**Entries supplied:**
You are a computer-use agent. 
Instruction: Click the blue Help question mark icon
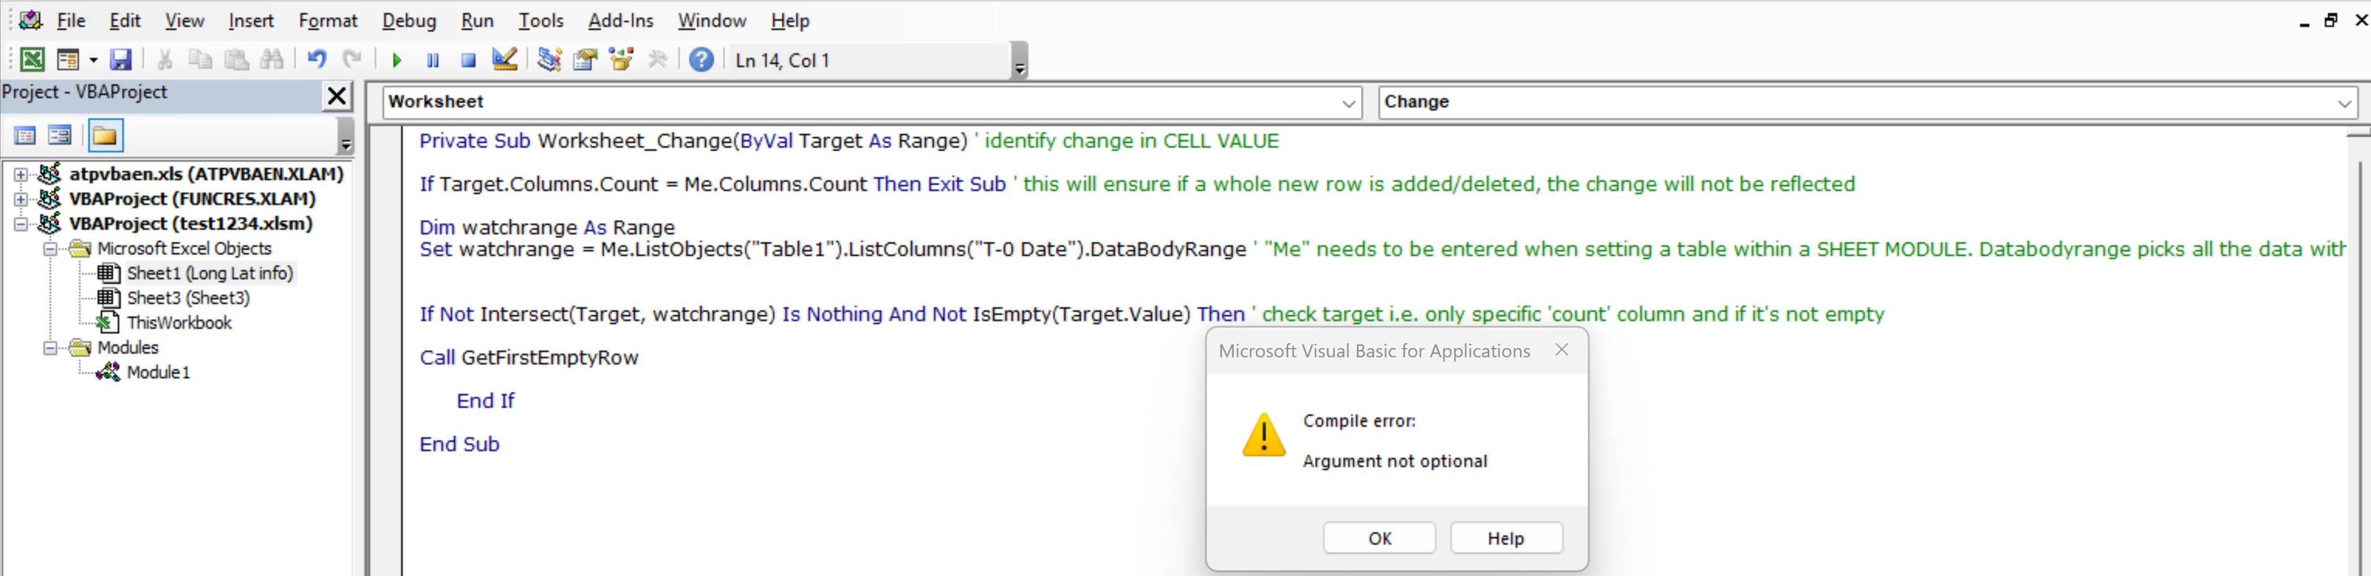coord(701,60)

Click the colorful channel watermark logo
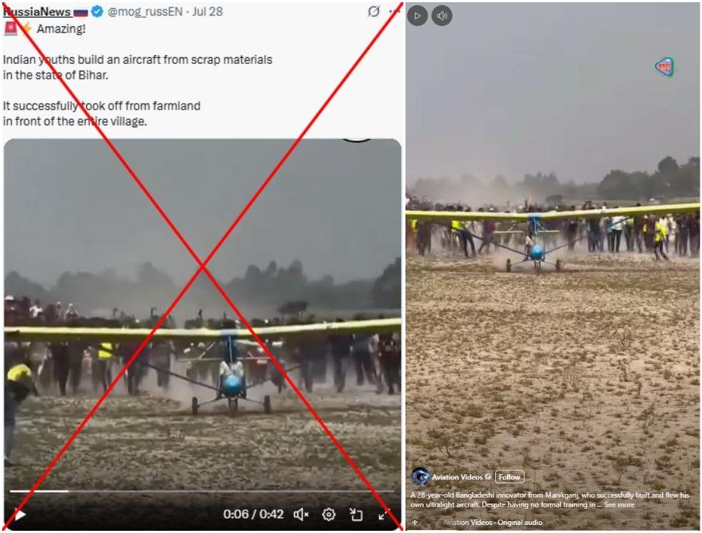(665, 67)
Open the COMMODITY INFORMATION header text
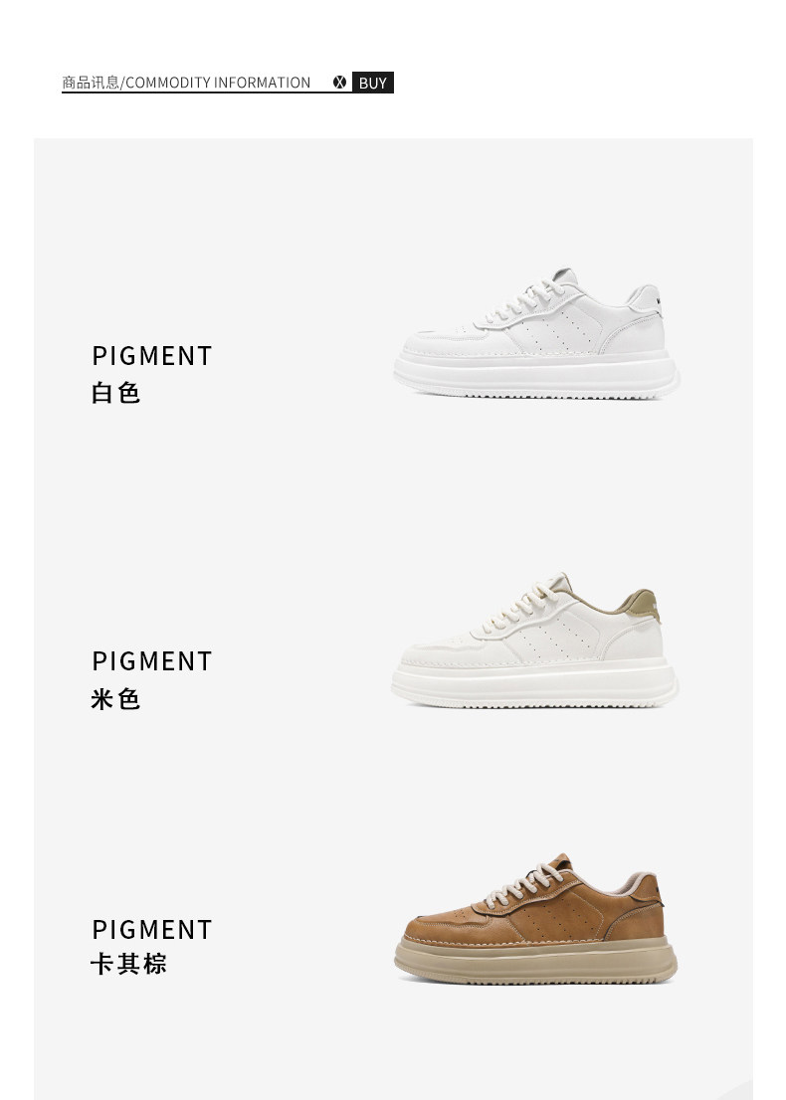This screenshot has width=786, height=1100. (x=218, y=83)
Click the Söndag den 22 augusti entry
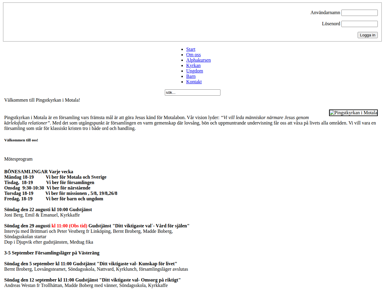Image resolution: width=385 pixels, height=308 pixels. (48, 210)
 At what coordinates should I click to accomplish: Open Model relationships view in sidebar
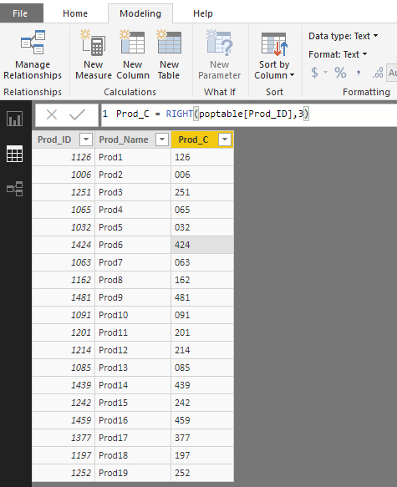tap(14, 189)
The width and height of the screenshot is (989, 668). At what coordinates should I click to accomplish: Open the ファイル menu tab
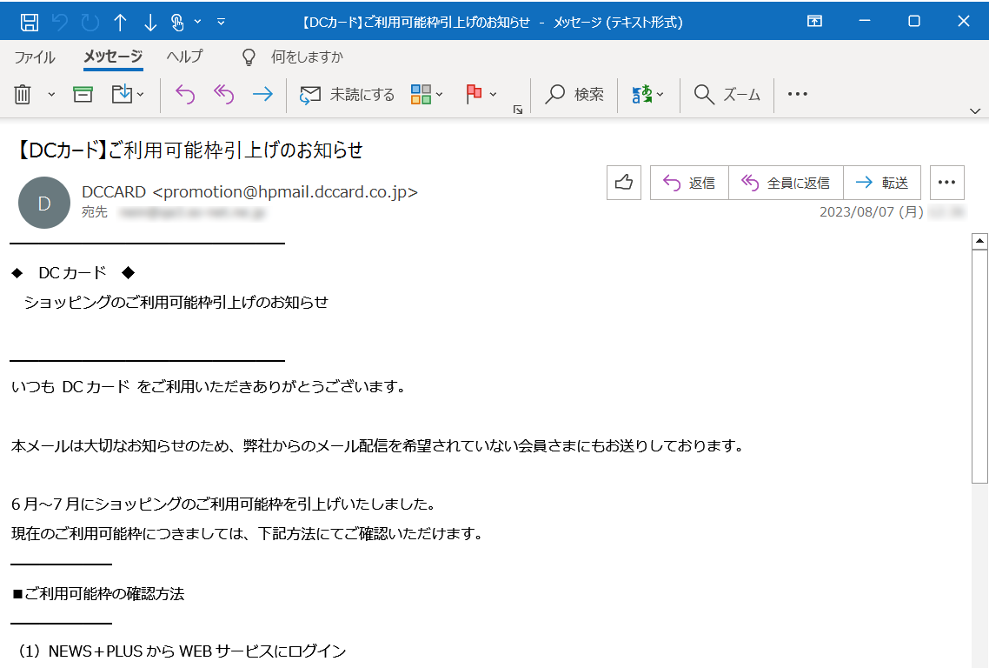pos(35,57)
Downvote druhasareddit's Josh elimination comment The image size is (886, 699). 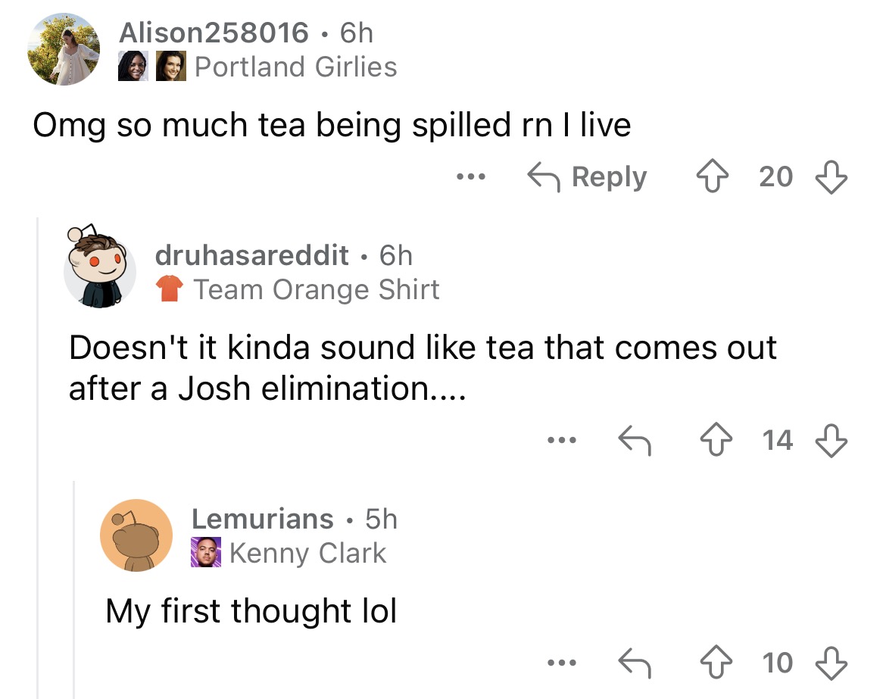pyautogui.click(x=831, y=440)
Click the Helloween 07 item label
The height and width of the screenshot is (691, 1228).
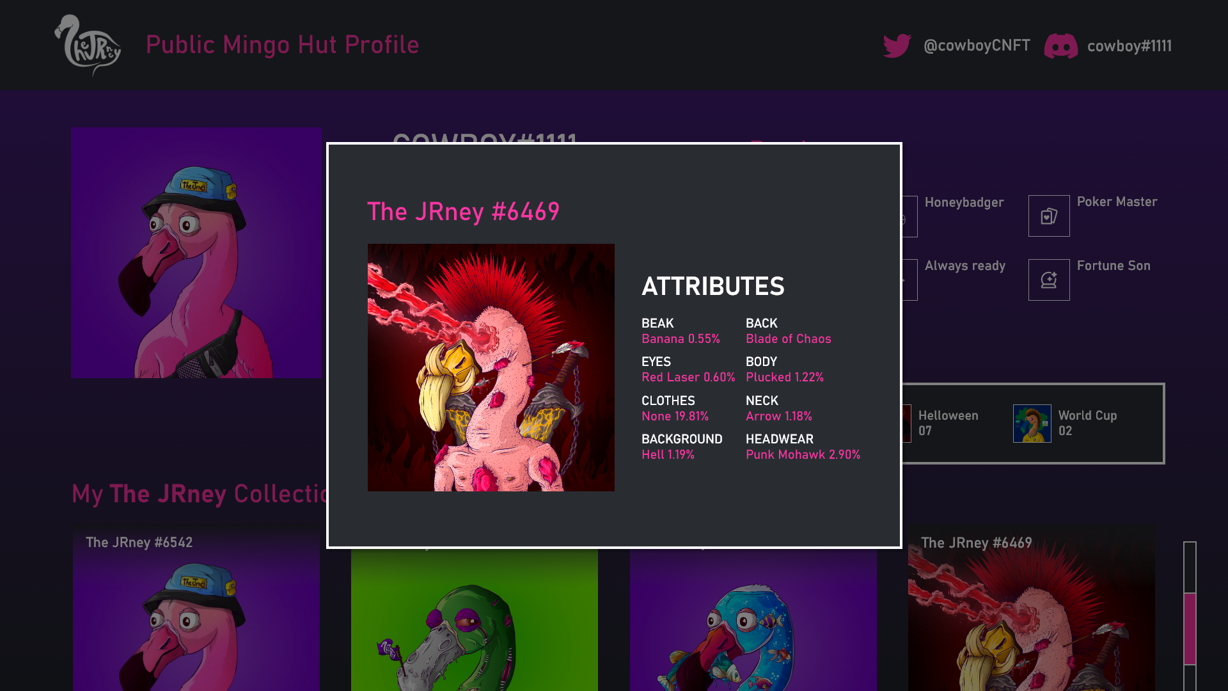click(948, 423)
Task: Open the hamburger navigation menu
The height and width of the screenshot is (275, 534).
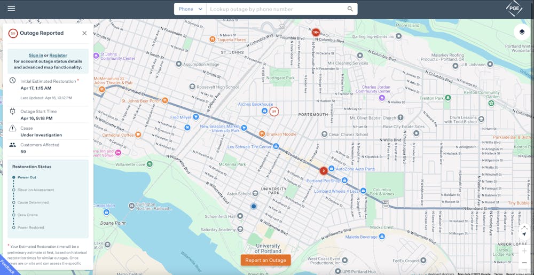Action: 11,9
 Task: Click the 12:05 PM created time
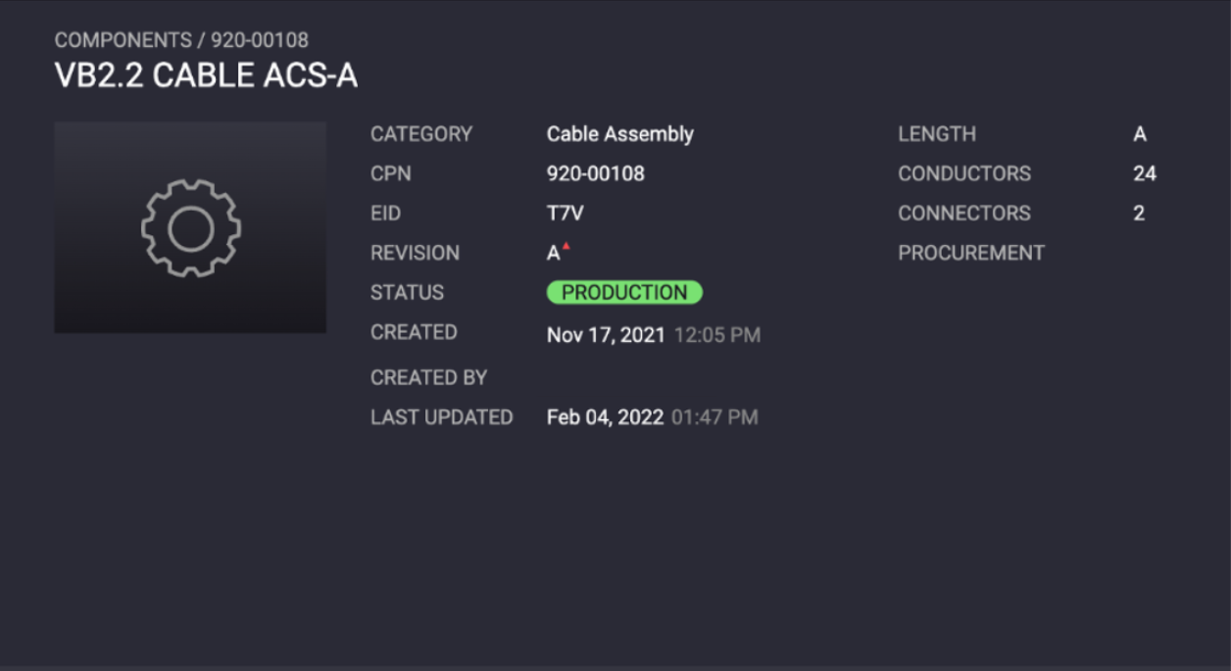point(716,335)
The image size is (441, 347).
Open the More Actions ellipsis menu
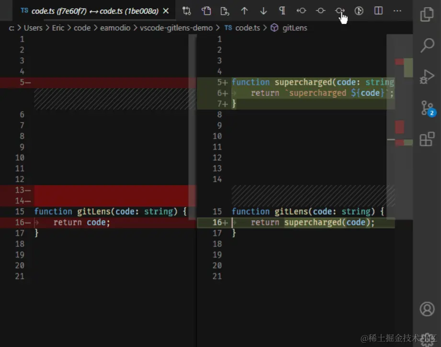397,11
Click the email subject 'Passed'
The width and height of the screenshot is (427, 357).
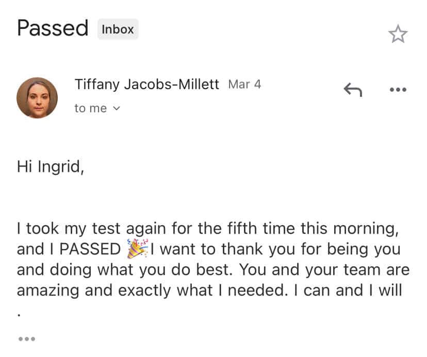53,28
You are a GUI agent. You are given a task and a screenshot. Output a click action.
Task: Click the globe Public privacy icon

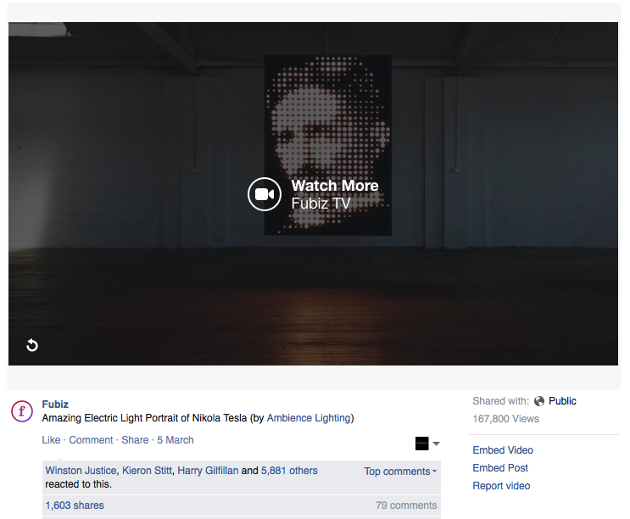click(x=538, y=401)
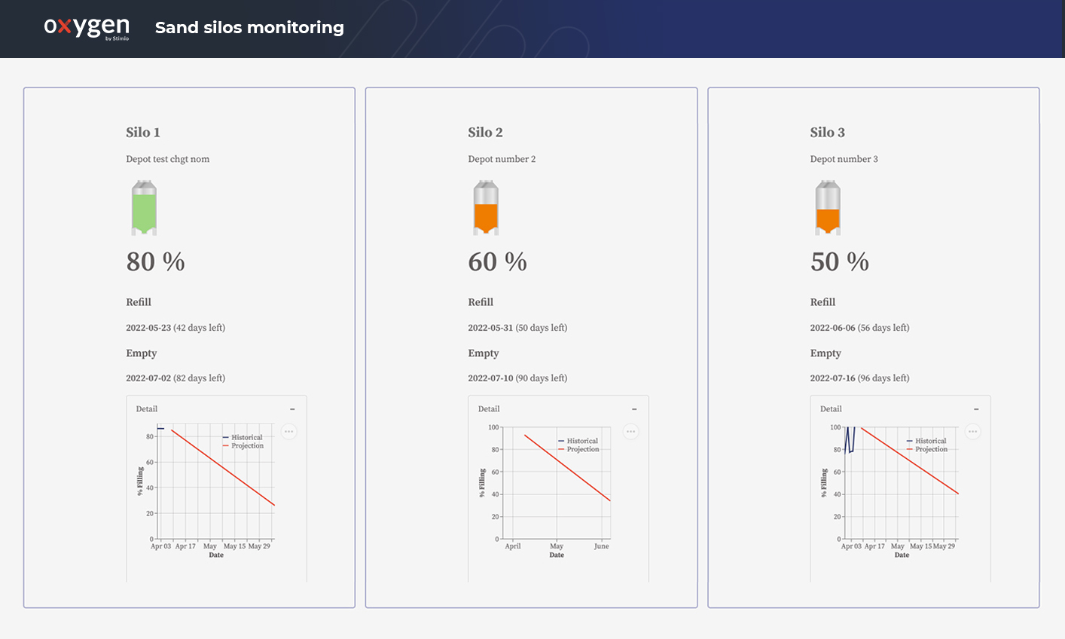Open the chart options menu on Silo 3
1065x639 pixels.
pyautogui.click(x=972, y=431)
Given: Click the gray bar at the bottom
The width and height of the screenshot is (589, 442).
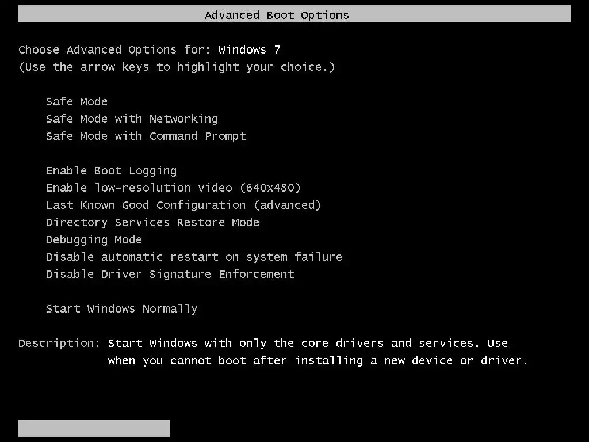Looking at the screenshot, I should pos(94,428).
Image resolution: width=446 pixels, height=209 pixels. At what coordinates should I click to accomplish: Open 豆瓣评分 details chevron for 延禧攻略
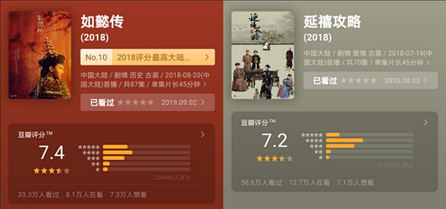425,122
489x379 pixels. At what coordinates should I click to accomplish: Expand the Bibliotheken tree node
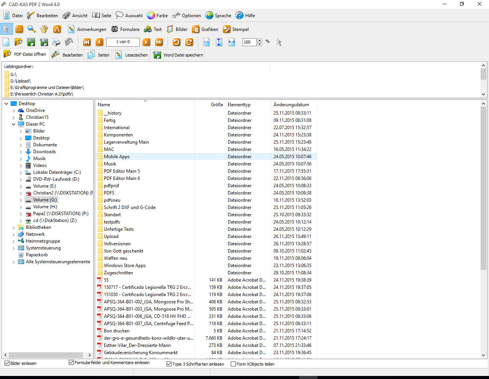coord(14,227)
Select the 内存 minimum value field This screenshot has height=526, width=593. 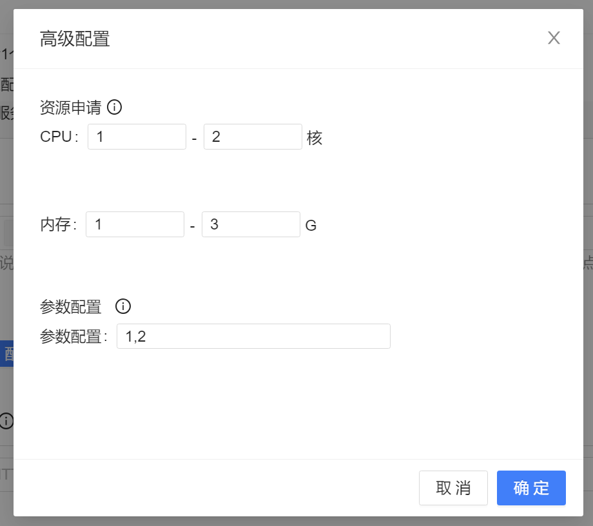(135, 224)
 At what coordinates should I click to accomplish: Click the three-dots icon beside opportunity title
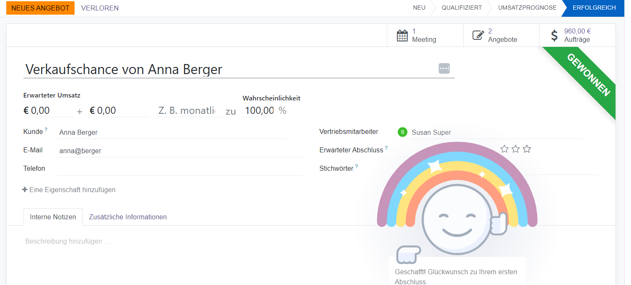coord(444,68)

**Work task:** Would you copy out, exactly and with no pictures, only the lines above from the one that contains "The height and width of the screenshot is (275, 534)." through the one that contains "Given: Click the gray bar at the bottom"?

**The answer:**
The height and width of the screenshot is (275, 534).
Action: 11,9
 Task: Click the 12:05 PM created time
point(716,335)
The image size is (441, 347).
Open the More Actions ellipsis menu
397,11
Click the email subject 'Passed'
The width and height of the screenshot is (427, 357).
53,28
You are a GUI agent. You are given a task and a screenshot. Output a click action.
Task: Click the globe Public privacy icon

click(x=538, y=401)
Open the chart options menu on Silo 3
1065x639 pixels.
pyautogui.click(x=972, y=431)
Given: Click the gray bar at the bottom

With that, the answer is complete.